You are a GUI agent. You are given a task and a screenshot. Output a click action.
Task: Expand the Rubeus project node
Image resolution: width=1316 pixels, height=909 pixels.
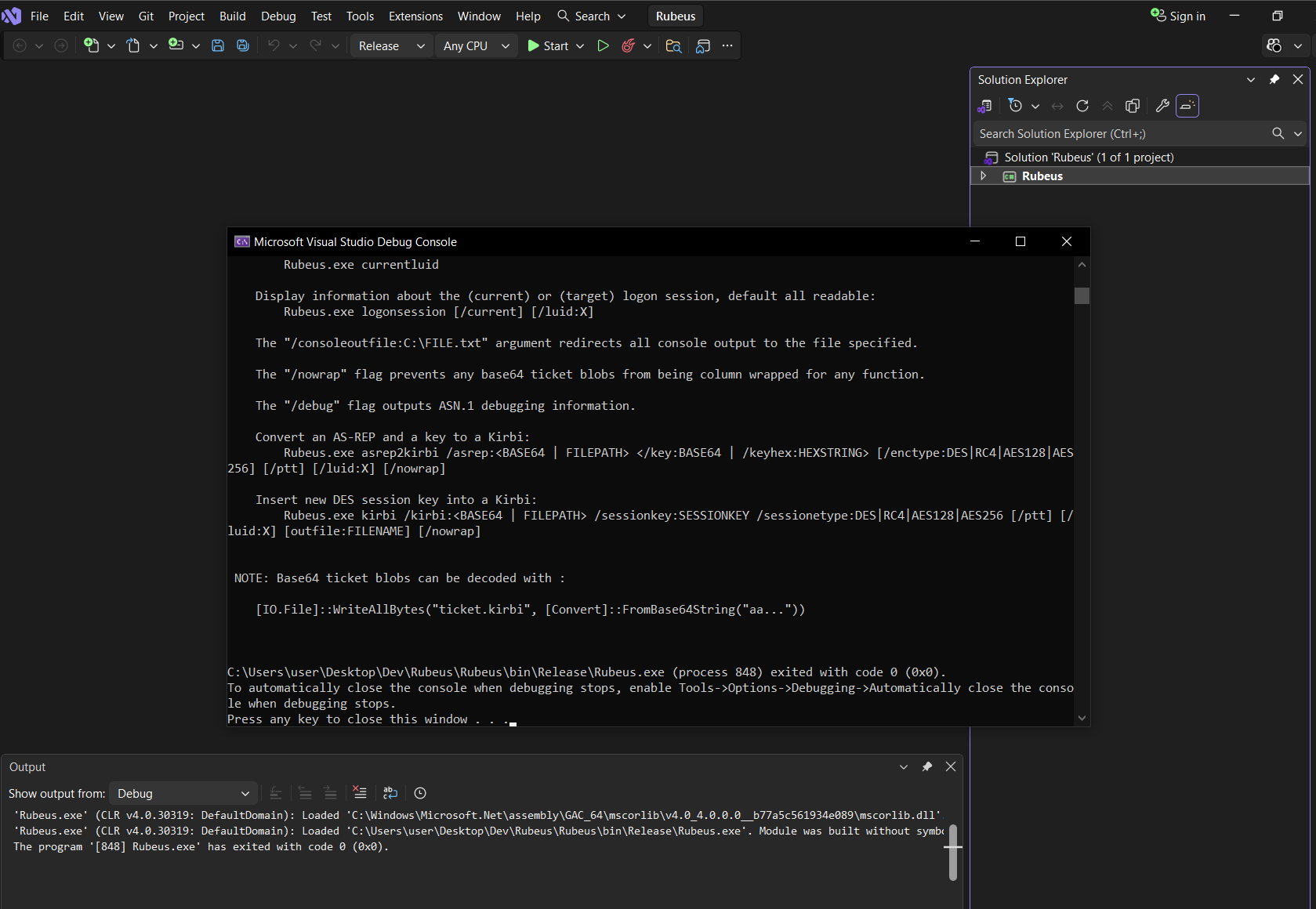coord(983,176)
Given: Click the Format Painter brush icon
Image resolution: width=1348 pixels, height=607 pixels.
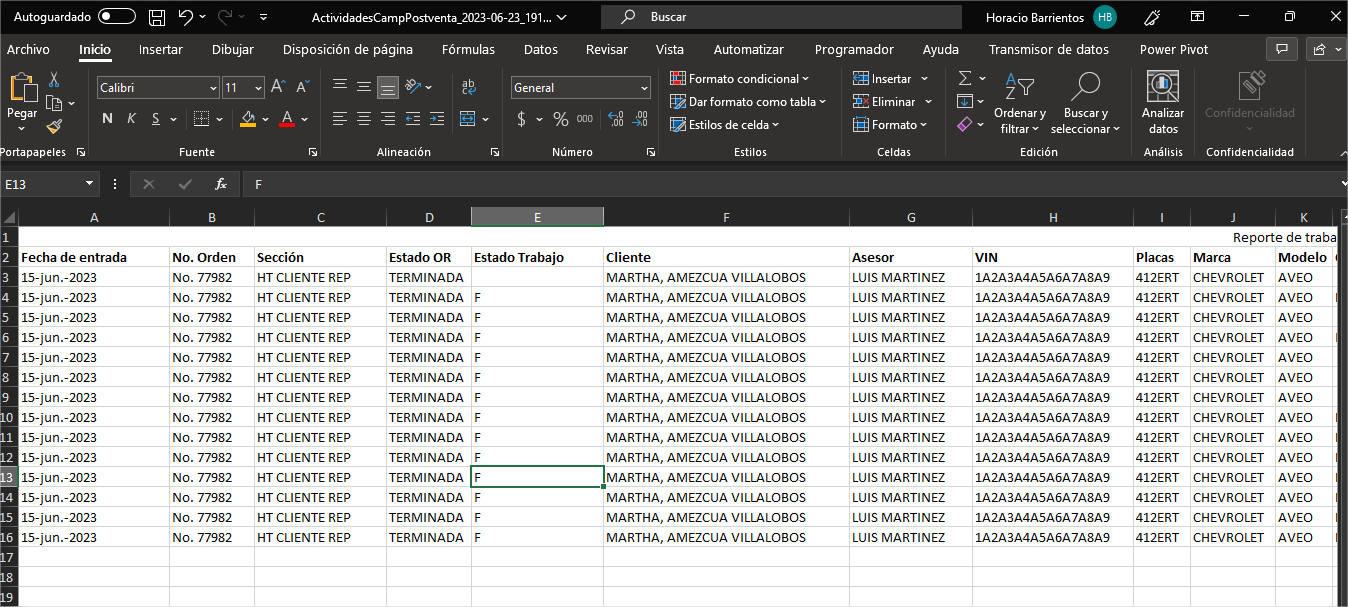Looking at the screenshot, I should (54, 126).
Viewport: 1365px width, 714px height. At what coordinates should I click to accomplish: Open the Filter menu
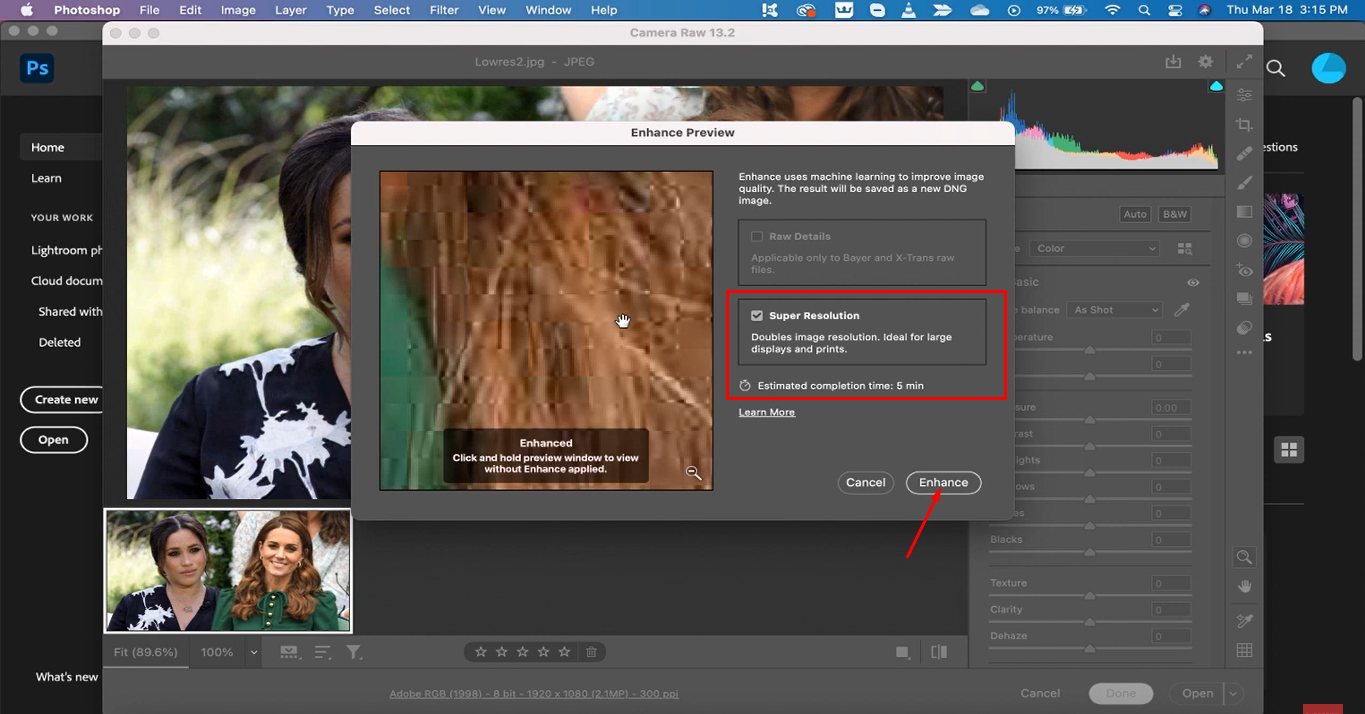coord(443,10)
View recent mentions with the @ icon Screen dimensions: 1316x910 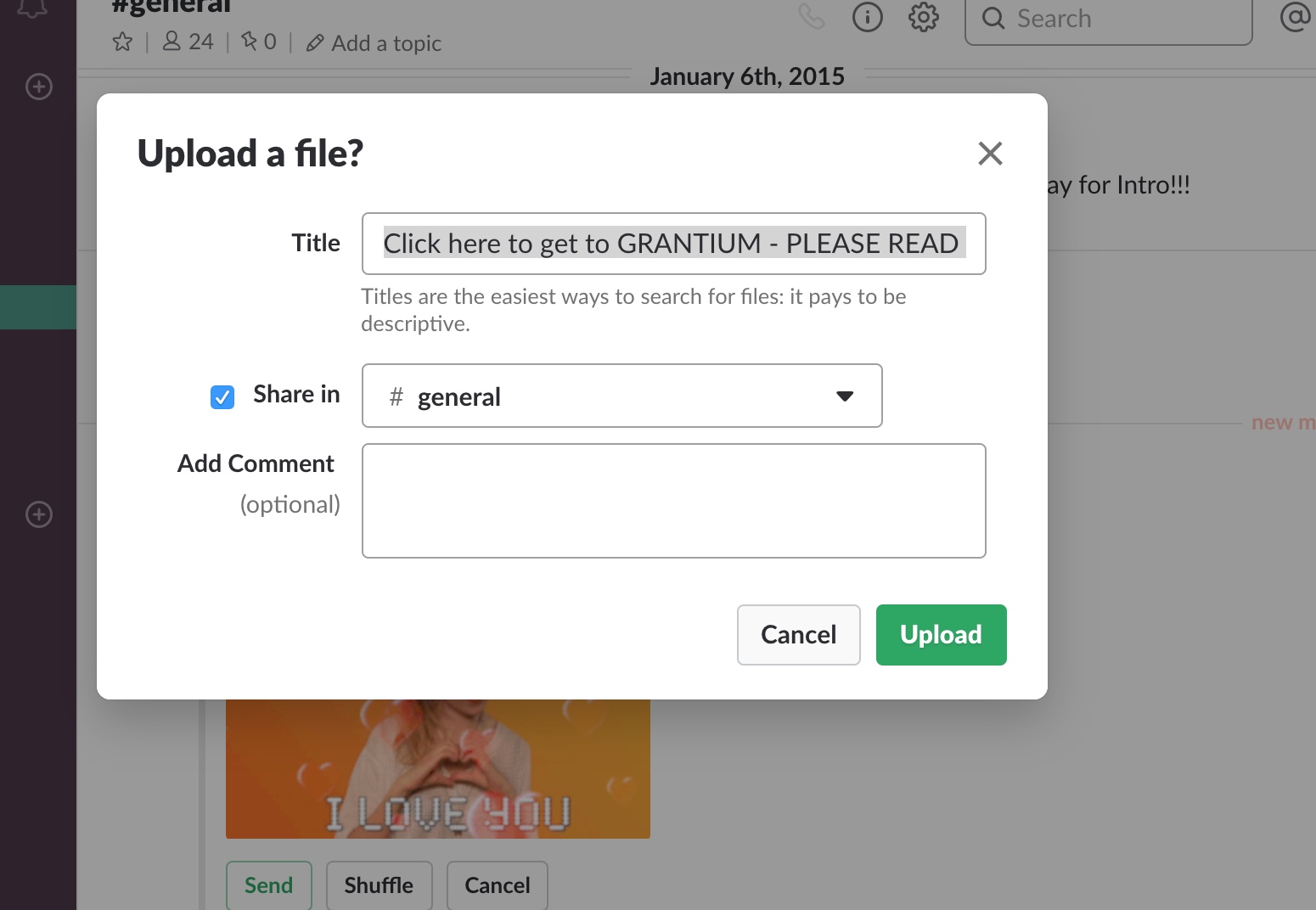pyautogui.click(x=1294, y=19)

• • •

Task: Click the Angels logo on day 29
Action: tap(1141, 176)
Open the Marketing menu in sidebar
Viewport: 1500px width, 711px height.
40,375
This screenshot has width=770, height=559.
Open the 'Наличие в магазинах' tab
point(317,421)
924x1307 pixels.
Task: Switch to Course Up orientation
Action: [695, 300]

• • •

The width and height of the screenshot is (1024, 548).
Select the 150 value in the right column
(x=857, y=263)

• • •

*TASK DESCRIPTION*:
Print the material from the line with "Open the Marketing menu in sidebar" to the line with "Action: [695, 300]", reproducing each line exactly, both end lines included.

*ANSWER BELOW*:
Open the Marketing menu in sidebar
Viewport: 1500px width, 711px height.
40,375
This screenshot has width=770, height=559.
Open the 'Наличие в магазинах' tab
point(317,421)
924x1307 pixels.
Task: Switch to Course Up orientation
Action: [695, 300]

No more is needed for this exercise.